Jules Romains, Knock ou Le Triomphe de la Médecine, 1924.

Personne ne sortira d'ici vivant ! C'est bien connu. Mais en attendant de mourir, allons-nous occuper notre temps à multiplier les angoisses en consultant mille médecins pour détecter les prémices de la moindre pathologie ? Quelle est la valeur d'une vie qui occupe la majeure partie de son temps à dépister des maladies latentes ?

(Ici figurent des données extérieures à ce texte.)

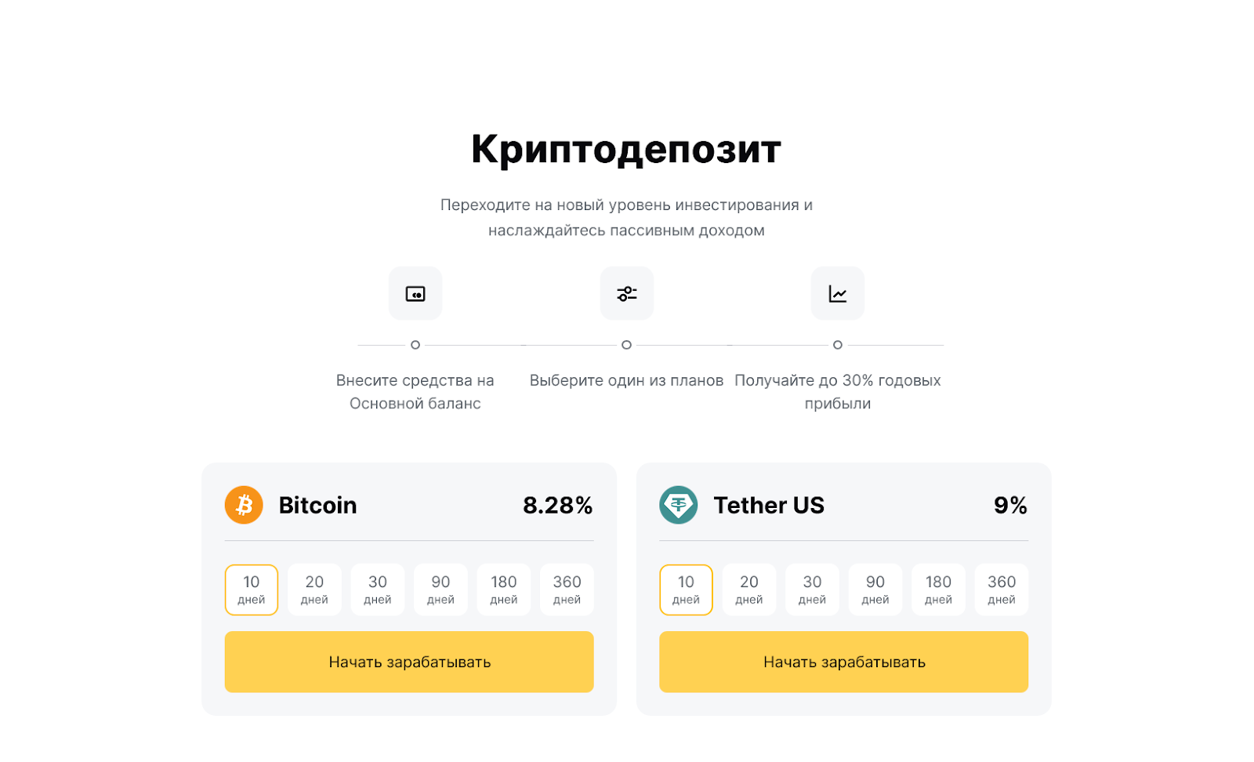Start earning on the Bitcoin deposit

Le Dr Nicolas Postel-Vinay et le Pr Pierre Corvol s'inquiètent du retour du Dr Knock. Ce livre propose une réflexion sur l'exercice actuel de la médecine à propos du risque cardiovasculaire. D'un côté les maladies cardiovasculaires sont la première cause de décès dans les pays développés. Les traitements existants (diagnostic, médication et suivi) sont d'une efficacité remarquable. Mais d'un autre côté, ce sont des maladies silencieuses si bien que le dépistage en est tellement invasif qu'on est en droit de se demander, avec les auteurs : vaut-il mieux être un malade qui s'ignore ou un anxieux en bonne santé ? Les auteurs partent en effet de ce paradoxe unique : c'est en effet parce qu'on disposait, par hasard, d'un instrument, le tensiomètre, qu'on a identifié les maladies cardiovasculaires dont personne ne se plaignait jusqu'alors. Le traitement des maladies cardiovasculaires marque le triomphe de la médecine totalement instrumentalisée et donc efficace, mais aussi totalement déshumanisée. Les auteurs nous donnent tous les éléments de réflexion sur ce dilemme auquel sont confrontés malades et médecins.[1]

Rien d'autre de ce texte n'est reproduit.